John Walker: This is JD. And you’re right. To accurately predict the weather next year is going to be a bit of a challenge. But I would I would say this. Last year, we had a lot of headwinds, not just weather. Weather, it was certainly unfavorable. And we had the polar vortex that affected part of the country, we had drought conditions in the West and Southwest and across Texas, some key markets for us, and these were extended patterns that definitely impacted the business. But in addition to that, we had evolving consumer behavior. After two years where the consumers were very involved in our categories, they started going back to pre-pandemic type activities. And you mentioned inflationary environment as well. So, we saw significant price increase in the category.
All of those causal factors had an impact on foot traffic in the stores. And then, as the foot traffic declined, we saw retailers take inventory reduction initiatives. So there’s a lot to get our mind around here. I would say this that, due to the unfavorable weather, when we look back at those causal factors, we think that over 50% of the impact for the year was weather alone. And returning to just a more normal weather pattern for next year, it doesn’t have to be spectacular. It doesn’t have to be perfect. Just more normal weather, we think, is a tailwind for next year. One of the things that gives us a positive outlook for next year is the fact that when we did have favorable weather this past year, those two weekends where it was favorable, we saw outstanding consumption in our category.
So we believe that consumer is still very engaged. We saw a huge household increase in participants in our categories, and they’re staying engaged. We’ve seen some erosion to that, but many of them still in the category. So there’s reason to believe that if weather is normal next year or more normal conditions, then I think that that’s a tailwind for us.
Timothy Cofer: Bill, maybe one more thing to add to JD’s comments, which were spot on, and to Brad’s question. When you look at the difference between sales and POS, there’s a gap there on garden as well. Right, JD? So, we’re talking five plus point gap between POS and organic sales. And so, that speaks to that inventory deload that JD spoke about that, as you know, impacted the entire store, well beyond lawn and garden. But there’s only so much space in the store and lawn and garden got contracted as well as a result.
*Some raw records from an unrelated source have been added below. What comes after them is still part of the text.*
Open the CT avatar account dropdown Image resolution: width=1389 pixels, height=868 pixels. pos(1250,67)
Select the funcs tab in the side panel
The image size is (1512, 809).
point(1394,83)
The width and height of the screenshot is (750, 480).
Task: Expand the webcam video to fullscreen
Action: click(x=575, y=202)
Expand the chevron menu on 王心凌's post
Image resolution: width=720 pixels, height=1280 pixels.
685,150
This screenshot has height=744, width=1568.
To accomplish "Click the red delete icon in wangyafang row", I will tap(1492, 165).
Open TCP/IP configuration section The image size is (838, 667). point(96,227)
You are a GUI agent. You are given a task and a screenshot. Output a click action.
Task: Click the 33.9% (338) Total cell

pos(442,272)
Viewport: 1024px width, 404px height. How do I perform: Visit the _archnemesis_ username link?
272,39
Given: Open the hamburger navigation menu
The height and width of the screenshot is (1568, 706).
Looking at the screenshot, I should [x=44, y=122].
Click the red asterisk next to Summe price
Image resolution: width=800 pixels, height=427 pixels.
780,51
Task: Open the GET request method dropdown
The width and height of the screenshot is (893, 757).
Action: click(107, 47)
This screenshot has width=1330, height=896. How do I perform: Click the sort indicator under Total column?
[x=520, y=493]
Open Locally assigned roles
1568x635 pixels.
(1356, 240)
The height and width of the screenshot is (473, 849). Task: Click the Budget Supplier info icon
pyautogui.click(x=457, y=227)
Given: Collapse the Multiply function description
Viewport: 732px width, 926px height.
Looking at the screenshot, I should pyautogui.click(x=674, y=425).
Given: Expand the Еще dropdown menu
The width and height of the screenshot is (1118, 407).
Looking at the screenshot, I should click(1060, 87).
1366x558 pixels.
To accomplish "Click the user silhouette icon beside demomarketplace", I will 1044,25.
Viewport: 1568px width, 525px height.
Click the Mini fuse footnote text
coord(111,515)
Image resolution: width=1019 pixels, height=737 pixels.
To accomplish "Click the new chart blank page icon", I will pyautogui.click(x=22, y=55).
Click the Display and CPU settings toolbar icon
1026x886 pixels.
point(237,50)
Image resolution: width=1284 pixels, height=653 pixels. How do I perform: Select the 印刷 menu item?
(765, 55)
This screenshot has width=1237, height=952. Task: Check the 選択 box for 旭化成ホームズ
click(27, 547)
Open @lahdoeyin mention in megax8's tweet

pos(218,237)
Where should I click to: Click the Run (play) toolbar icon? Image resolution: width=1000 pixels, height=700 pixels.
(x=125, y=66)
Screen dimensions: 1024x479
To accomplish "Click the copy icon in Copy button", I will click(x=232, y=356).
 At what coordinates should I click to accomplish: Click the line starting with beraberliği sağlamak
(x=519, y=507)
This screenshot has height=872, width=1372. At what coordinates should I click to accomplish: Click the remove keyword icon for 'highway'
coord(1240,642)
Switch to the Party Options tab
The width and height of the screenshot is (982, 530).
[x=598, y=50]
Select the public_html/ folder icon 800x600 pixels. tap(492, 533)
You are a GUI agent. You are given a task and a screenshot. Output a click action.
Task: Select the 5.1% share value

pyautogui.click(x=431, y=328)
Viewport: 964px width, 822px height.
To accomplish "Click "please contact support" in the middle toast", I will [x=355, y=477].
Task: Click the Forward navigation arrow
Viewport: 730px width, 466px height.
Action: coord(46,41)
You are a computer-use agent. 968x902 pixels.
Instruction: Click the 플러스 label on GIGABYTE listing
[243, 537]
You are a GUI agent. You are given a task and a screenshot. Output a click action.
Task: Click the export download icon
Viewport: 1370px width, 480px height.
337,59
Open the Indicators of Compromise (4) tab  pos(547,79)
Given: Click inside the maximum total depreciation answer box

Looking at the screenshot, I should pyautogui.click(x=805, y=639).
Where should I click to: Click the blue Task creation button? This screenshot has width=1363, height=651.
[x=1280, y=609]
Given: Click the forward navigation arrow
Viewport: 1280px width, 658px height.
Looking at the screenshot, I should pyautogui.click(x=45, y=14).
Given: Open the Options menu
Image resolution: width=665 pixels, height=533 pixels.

And so, that delta between POS and sales, also I think back to your question, that decline in POS was far less pronounced than the sales line, which if you want to take a glass half full, as you roll into next year, with hopefully some decent weather, some normal weather could provide some room for growth.
Bill Chappell: Trying to understand the inventory management in Garden, I guess I don’t fully understand why, as you came to the second half, there would have been excess inventory, because, obviously, your different products sold at the first of the season like grass seed versus that of weed and bug killer at the end of the season. So it would seem like it’s different. So, I’m just trying to understand why there was more inventory there. You said you’re also holding back a fair amount of inventory and working capital to prepare for the season for supply chain. Like, what does inventory at retail look like for Garden in 2023 as we stand now and will that have a meaningful impact on the first half sales?